Instituição destaca a complexidade do caso, diz que não há novos fatos para divulgação e garante que segue empenhada na responsabilização de todos os envolvidos

Por Noroeste Online
04/08/2026 17:58
Atualizado há 1 mês

Na tarde desta terça-feira (4), véspera de completar um ano do quádruplo homicídio registrado na zona rural de Icaraíma, a Polícia Civil do Paraná (PCPR) divulgou uma nota oficial reafirmando que a completa elucidação do crime e a responsabilização criminal de todos os envolvidos continuam sendo prioridade absoluta da instituição.

O crime ocorreu em 5 de agosto de 2025 e vitimou Alencar Gonçalves de Souza Giron, Diego Henrique Affonso, Rafael Juliano Marascalchi e Robishley Hirnani de Oliveira.
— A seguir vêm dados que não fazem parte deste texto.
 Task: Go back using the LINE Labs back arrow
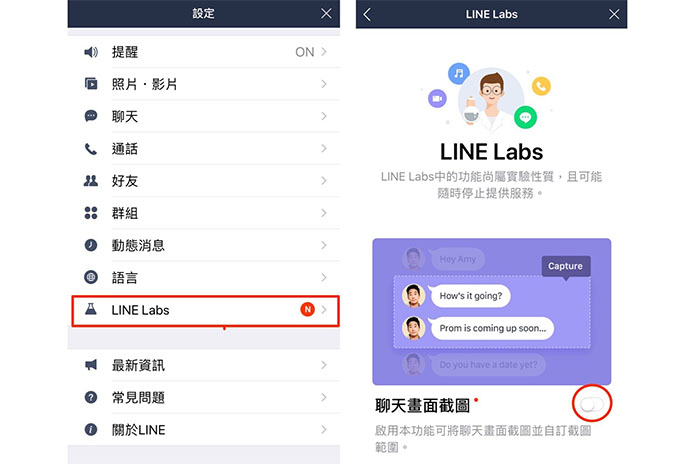(x=367, y=14)
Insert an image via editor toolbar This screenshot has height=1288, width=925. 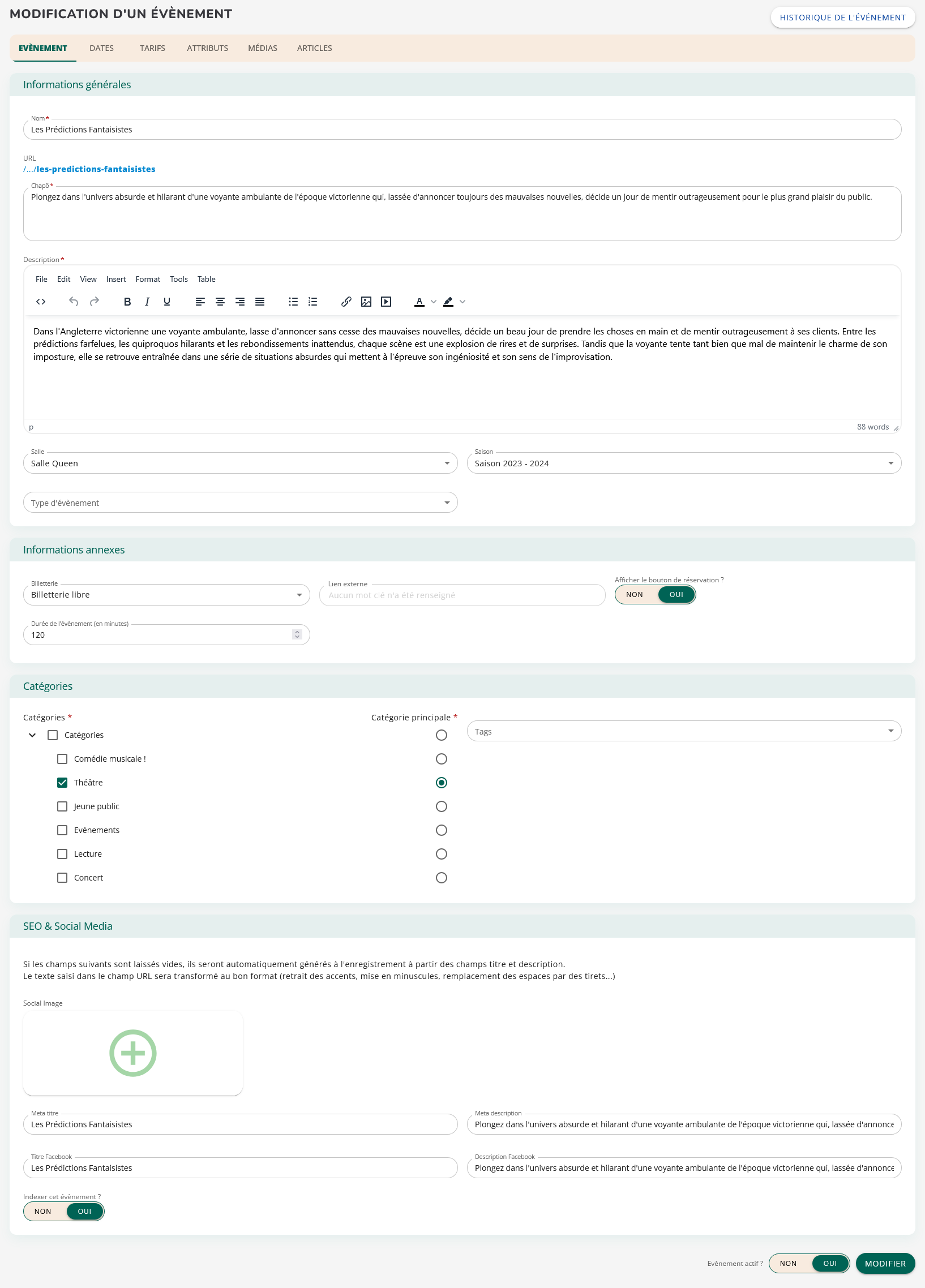click(366, 302)
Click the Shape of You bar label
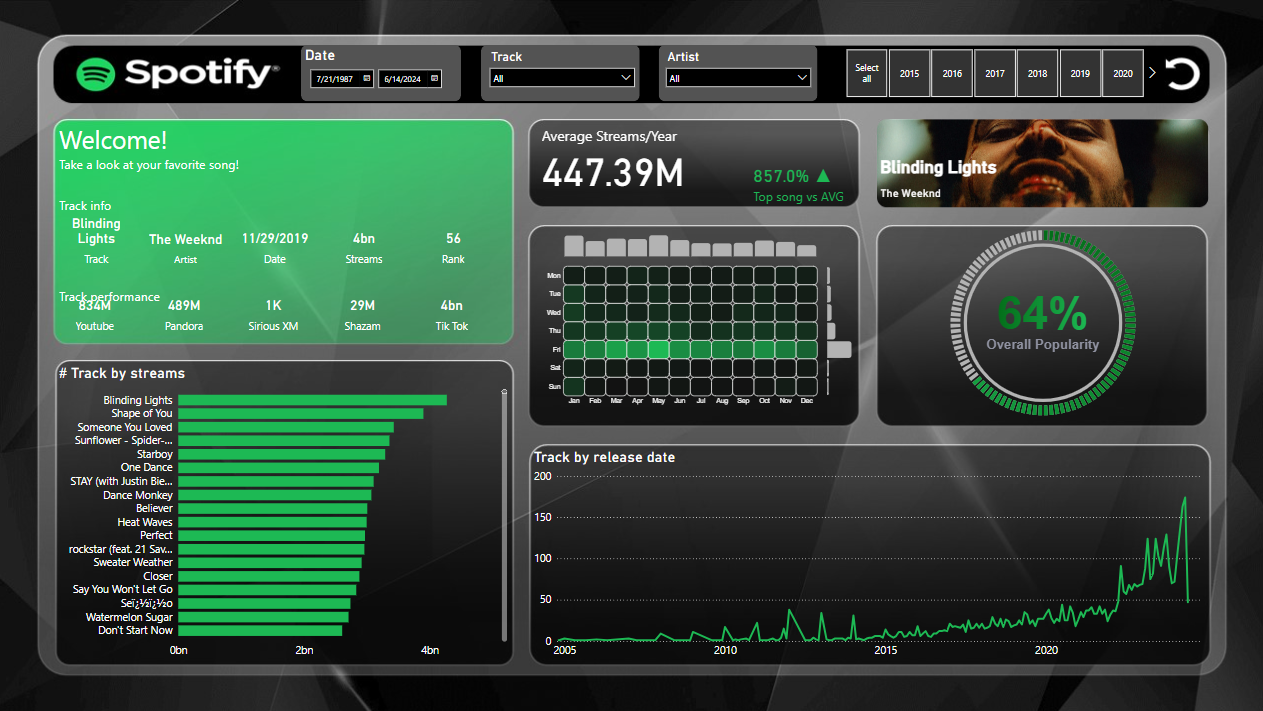1263x711 pixels. pos(141,414)
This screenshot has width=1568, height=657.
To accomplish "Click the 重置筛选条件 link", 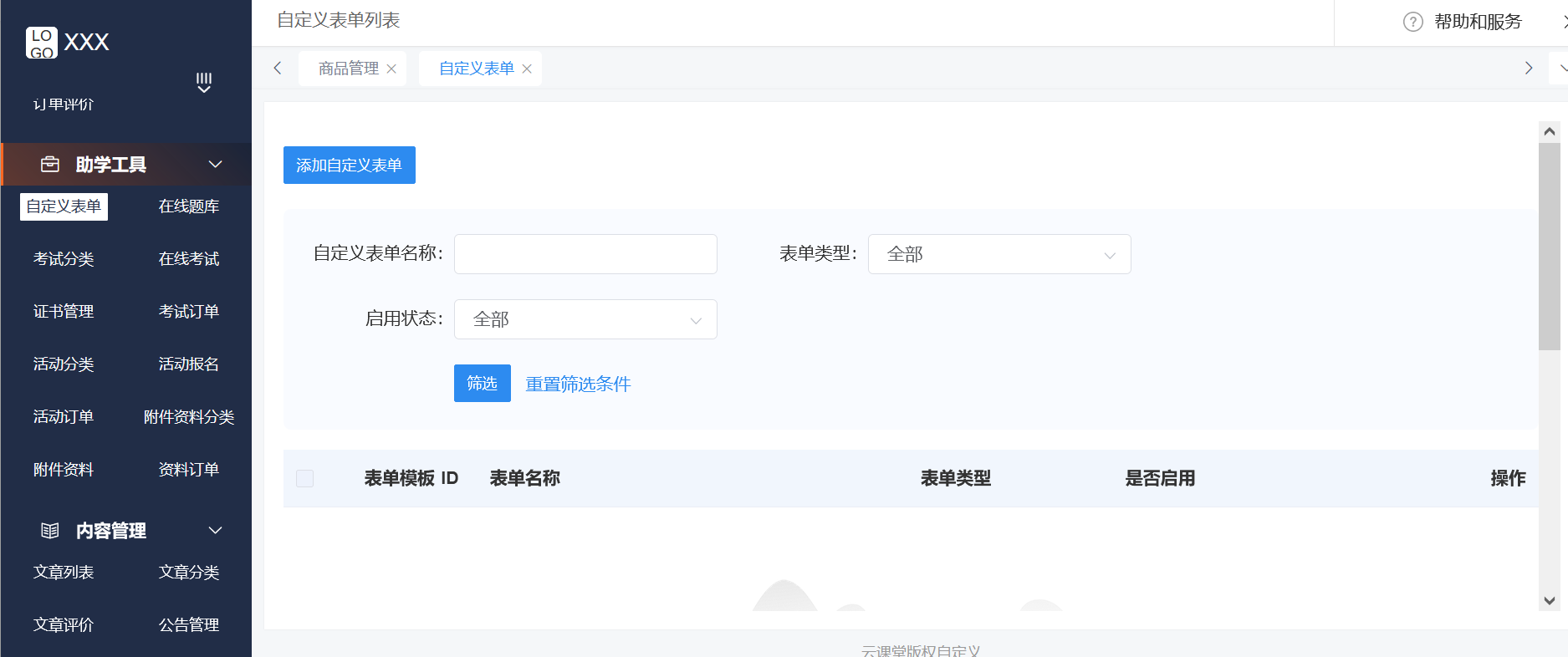I will click(578, 384).
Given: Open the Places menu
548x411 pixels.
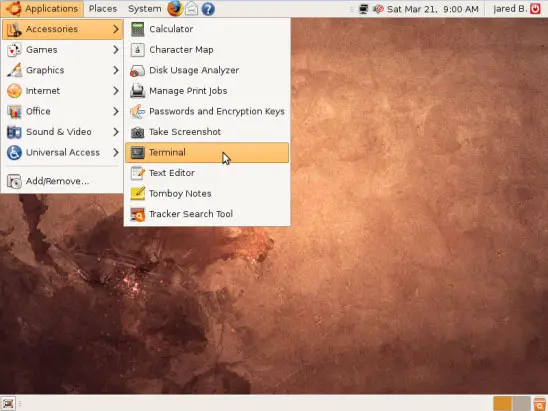Looking at the screenshot, I should coord(103,9).

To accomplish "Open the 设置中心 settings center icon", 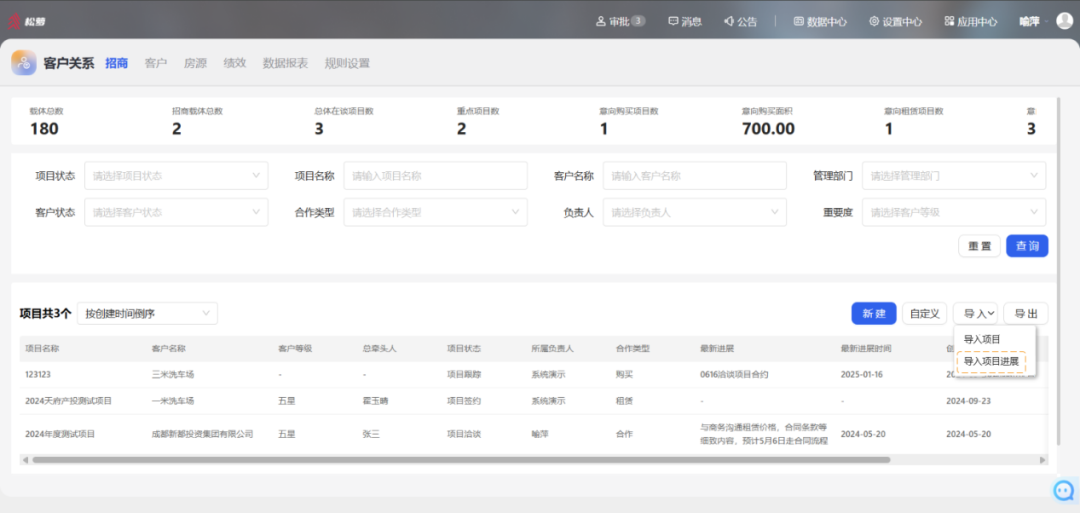I will tap(874, 21).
Além das execuções, os autores ocultaram os corpos das vítimas e o veículo utilizado por elas em compartimentos subterrâneos clandestinos, em uma ação que, segundo a Polícia Civil, foi marcada por elevado grau de planejamento e organização.

Na nota, a PCPR presta solidariedade aos familiares e amigos das vítimas e destaca que, desde o desaparecimento do grupo, a investigação passou a ser conduzida com máxima prioridade devido à sua elevada complexidade e aos indícios de atuação de uma organização criminosa estruturada, com divisão de tarefas e influência na região.

Ao longo dos últimos 12 meses, a investigação contou com a participação de diversas forças de segurança, entre elas o Grupo TIGRE, equipes especializadas da Polícia Civil, Polícia Militar, Polícia Científica, Corpo de Bombeiros Militar, Força Nacional de Segurança Pública e órgãos de segurança do Estado de São Paulo.

Segundo a corporação, foram realizadas centenas de diligências, incluindo buscas em áreas rurais, perícias técnicas, análises balísticas, exames em dispositivos eletrônicos, quebras de sigilo autorizadas pela Justiça, análises telemáticas e oitivas de dezenas de testemunhas, formando um robusto conjunto de provas que continua sendo analisado.

Apesar do avanço das investigações, a Polícia Civil informou que, até o momento, não há fatos novos passíveis de divulgação pública que alterem as informações já repassadas oficialmente sobre o caso.

No encerramento da nota, a PCPR reforça que continuará empregando todos os recursos legais, técnicos e científicos disponíveis para esclarecer completamente o crime e responsabilizar todos aqueles que participaram da ação criminosa, independentemente do poder econômico, influência ou estrutura da organização investigada.